_Problem to work on_
Beneath this line are the data; copy exactly the part of them that opens with the line containing "Expand the empty" and closes with the line containing "Given: Click into the Prompt text area", and only that part.

(Records for the exercise begins)

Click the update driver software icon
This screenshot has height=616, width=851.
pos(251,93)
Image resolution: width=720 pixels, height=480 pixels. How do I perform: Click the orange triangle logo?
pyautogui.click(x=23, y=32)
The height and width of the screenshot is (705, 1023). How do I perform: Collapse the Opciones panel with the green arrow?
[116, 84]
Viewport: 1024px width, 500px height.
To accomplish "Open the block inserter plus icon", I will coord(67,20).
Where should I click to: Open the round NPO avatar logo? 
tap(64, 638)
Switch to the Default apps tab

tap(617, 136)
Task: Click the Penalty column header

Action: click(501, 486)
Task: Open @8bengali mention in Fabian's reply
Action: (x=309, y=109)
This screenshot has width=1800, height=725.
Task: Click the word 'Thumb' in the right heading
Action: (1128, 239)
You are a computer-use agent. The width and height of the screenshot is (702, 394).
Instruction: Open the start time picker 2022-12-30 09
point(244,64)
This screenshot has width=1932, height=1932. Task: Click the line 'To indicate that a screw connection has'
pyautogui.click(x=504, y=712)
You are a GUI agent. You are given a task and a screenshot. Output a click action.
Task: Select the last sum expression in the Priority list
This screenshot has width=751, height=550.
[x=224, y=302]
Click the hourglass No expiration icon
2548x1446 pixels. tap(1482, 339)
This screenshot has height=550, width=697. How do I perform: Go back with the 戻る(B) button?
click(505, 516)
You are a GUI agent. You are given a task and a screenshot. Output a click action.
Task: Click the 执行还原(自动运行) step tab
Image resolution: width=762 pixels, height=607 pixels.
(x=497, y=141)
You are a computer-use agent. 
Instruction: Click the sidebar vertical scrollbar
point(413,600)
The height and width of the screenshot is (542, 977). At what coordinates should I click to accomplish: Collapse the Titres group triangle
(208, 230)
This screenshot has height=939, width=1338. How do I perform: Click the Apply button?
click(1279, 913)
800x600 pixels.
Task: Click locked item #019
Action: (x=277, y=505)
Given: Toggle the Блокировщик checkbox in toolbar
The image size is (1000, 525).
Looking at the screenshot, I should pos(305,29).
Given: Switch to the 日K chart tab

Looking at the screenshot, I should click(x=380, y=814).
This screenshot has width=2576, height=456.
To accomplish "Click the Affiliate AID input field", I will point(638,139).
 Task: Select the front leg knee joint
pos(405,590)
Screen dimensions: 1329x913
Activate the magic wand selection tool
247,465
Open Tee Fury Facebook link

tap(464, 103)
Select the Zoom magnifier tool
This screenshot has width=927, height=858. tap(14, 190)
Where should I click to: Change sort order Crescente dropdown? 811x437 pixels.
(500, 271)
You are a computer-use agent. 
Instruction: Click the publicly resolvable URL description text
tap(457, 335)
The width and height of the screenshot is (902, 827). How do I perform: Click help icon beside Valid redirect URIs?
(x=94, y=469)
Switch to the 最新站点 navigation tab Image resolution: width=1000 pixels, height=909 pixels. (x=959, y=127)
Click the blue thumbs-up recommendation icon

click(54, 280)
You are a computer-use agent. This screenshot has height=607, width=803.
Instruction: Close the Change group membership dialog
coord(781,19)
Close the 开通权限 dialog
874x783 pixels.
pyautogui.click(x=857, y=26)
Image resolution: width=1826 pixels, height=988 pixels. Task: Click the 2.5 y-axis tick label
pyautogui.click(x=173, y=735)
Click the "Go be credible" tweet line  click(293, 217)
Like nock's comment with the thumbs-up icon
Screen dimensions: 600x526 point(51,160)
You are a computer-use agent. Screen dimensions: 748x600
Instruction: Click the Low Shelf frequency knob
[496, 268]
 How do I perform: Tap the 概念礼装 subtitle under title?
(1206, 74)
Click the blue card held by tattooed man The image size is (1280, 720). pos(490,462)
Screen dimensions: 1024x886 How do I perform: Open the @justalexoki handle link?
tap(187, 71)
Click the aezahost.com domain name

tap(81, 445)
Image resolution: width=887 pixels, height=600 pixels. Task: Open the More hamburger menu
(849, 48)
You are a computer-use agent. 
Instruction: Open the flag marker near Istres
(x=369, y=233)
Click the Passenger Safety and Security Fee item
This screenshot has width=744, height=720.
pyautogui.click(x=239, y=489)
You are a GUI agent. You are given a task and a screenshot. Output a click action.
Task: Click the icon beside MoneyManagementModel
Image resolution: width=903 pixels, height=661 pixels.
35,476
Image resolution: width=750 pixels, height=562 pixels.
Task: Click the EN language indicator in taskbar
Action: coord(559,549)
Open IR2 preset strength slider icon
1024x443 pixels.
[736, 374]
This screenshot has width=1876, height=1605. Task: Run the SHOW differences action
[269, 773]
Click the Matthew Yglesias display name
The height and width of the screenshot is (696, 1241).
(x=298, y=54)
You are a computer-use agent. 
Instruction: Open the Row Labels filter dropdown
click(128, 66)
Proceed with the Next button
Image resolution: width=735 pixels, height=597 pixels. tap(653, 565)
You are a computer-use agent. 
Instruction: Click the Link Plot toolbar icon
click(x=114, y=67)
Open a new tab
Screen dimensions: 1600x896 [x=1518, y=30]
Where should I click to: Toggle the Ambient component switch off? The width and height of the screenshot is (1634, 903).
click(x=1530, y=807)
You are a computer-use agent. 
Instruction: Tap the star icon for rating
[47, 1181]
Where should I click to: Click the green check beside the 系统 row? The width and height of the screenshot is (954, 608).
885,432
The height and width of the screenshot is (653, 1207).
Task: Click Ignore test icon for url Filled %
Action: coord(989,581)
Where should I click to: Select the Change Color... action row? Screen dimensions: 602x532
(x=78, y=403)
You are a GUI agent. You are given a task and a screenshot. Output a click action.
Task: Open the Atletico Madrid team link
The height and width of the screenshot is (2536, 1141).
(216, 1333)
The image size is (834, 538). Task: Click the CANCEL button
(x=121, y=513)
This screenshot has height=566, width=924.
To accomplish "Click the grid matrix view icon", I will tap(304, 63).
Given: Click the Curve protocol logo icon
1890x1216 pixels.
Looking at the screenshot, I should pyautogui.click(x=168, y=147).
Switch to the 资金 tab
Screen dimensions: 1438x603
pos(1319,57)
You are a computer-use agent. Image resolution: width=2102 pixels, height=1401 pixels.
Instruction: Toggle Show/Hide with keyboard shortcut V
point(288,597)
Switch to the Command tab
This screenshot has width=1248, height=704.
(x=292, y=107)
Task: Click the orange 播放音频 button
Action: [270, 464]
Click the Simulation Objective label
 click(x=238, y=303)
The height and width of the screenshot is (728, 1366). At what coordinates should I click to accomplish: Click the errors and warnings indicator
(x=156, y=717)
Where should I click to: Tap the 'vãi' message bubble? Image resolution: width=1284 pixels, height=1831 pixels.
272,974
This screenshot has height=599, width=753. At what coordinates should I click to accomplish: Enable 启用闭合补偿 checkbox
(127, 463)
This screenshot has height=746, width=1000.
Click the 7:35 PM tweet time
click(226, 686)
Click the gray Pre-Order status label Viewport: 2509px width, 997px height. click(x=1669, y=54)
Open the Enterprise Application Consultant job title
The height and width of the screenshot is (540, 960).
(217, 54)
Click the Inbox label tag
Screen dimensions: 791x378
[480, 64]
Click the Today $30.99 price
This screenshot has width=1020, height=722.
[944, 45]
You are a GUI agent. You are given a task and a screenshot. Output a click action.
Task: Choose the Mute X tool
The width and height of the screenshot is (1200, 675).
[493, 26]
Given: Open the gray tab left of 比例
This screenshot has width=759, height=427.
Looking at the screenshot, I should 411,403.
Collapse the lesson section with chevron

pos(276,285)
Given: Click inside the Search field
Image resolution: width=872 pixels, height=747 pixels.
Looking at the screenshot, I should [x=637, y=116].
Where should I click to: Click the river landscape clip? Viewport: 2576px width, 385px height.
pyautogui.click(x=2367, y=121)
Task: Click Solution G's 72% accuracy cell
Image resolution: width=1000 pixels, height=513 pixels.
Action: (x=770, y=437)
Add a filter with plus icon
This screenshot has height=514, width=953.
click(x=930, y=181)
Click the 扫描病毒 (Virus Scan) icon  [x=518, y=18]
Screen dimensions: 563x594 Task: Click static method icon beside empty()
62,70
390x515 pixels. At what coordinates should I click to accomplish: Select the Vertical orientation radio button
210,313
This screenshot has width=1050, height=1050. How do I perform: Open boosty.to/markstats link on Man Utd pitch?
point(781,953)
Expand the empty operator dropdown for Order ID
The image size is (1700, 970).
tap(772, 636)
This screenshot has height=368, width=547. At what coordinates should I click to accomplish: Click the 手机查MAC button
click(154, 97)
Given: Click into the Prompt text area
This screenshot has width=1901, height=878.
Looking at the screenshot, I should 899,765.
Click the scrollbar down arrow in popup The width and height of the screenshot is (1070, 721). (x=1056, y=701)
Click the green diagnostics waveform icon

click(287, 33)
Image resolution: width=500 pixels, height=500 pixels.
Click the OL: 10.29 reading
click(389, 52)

(Records for the exercise ends)

_Written answer_
Expand the empty operator dropdown for Order ID
The image size is (1700, 970).
tap(772, 636)
This screenshot has height=368, width=547. At what coordinates should I click to accomplish: Click the 手机查MAC button
click(154, 97)
Given: Click into the Prompt text area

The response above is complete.